◆ **Stated exercise**:
Convert every line of the data block below into a Markdown table with the columns Row and Line. Number the rows in order and leave out any blank lines.

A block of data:
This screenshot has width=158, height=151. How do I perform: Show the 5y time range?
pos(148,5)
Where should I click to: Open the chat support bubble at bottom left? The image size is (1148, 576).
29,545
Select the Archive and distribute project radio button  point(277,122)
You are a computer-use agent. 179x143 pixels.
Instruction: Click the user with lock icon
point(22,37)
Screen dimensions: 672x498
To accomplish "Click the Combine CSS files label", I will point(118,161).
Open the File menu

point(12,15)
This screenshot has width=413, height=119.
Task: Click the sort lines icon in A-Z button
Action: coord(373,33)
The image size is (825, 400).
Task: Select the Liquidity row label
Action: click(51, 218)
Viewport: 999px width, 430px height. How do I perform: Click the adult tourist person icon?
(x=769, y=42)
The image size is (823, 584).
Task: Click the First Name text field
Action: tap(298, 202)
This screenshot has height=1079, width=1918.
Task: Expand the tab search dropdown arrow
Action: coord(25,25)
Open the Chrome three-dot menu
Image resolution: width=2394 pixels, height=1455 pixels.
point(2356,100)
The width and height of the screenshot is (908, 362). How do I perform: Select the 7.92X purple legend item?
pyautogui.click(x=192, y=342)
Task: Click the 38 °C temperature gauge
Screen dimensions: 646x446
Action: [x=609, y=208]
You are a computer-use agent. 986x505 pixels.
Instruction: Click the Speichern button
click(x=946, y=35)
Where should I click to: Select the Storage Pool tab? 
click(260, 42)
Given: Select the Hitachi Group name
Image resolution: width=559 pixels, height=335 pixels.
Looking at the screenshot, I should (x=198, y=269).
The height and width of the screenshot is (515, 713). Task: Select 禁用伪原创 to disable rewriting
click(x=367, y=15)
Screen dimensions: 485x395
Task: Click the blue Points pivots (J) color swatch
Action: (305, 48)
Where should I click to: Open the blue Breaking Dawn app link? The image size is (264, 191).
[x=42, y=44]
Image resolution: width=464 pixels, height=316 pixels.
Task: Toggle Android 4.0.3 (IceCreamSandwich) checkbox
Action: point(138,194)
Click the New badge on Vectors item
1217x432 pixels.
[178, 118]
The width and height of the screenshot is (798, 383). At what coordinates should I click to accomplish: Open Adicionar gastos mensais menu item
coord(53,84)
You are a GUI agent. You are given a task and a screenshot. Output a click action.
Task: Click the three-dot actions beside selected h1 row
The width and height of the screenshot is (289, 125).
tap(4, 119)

◆ **Task solution**:
| Row | Line |
|---|---|
| 1 | This screenshot has width=158, height=151. How do I perform: Show the 5y time range? |
| 2 | pos(148,5) |
| 3 | Where should I click to: Open the chat support bubble at bottom left? The image size is (1148, 576). |
| 4 | 29,545 |
| 5 | Select the Archive and distribute project radio button  point(277,122) |
| 6 | You are a computer-use agent. 179x143 pixels. |
| 7 | Instruction: Click the user with lock icon |
| 8 | point(22,37) |
| 9 | Screen dimensions: 672x498 |
| 10 | To accomplish "Click the Combine CSS files label", I will point(118,161). |
| 11 | Open the File menu |
| 12 | point(12,15) |
| 13 | This screenshot has width=413, height=119. |
| 14 | Task: Click the sort lines icon in A-Z button |
| 15 | Action: coord(373,33) |
| 16 | The image size is (825, 400). |
| 17 | Task: Select the Liquidity row label |
| 18 | Action: click(51, 218) |
| 19 | Viewport: 999px width, 430px height. How do I perform: Click the adult tourist person icon? |
| 20 | (x=769, y=42) |
| 21 | The image size is (823, 584). |
| 22 | Task: Click the First Name text field |
| 23 | Action: tap(298, 202) |
| 24 | This screenshot has height=1079, width=1918. |
| 25 | Task: Expand the tab search dropdown arrow |
| 26 | Action: coord(25,25) |
| 27 | Open the Chrome three-dot menu |
| 28 | Image resolution: width=2394 pixels, height=1455 pixels. |
| 29 | point(2356,100) |
| 30 | The width and height of the screenshot is (908, 362). How do I perform: Select the 7.92X purple legend item? |
| 31 | pyautogui.click(x=192, y=342) |
| 32 | Task: Click the 38 °C temperature gauge |
| 33 | Screen dimensions: 646x446 |
| 34 | Action: [x=609, y=208] |
| 35 | You are a computer-use agent. 986x505 pixels. |
| 36 | Instruction: Click the Speichern button |
| 37 | click(x=946, y=35) |
| 38 | Where should I click to: Select the Storage Pool tab?  |
| 39 | click(260, 42) |
| 40 | Given: Select the Hitachi Group name |
| 41 | Image resolution: width=559 pixels, height=335 pixels. |
| 42 | Looking at the screenshot, I should (x=198, y=269). |
| 43 | The height and width of the screenshot is (515, 713). Task: Select 禁用伪原创 to disable rewriting |
| 44 | click(x=367, y=15) |
| 45 | Screen dimensions: 485x395 |
| 46 | Task: Click the blue Points pivots (J) color swatch |
| 47 | Action: (305, 48) |
| 48 | Where should I click to: Open the blue Breaking Dawn app link? The image size is (264, 191). |
| 49 | [x=42, y=44] |
| 50 | Image resolution: width=464 pixels, height=316 pixels. |
| 51 | Task: Toggle Android 4.0.3 (IceCreamSandwich) checkbox |
| 52 | Action: point(138,194) |
| 53 | Click the New badge on Vectors item |
| 54 | 1217x432 pixels. |
| 55 | [178, 118] |
| 56 | The width and height of the screenshot is (798, 383). At what coordinates should I click to accomplish: Open Adicionar gastos mensais menu item |
| 57 | coord(53,84) |
| 58 | You are a GUI agent. You are given a task and a screenshot. Output a click action. |
| 59 | Task: Click the three-dot actions beside selected h1 row |
| 60 | The width and height of the screenshot is (289, 125). |
| 61 | tap(4, 119) |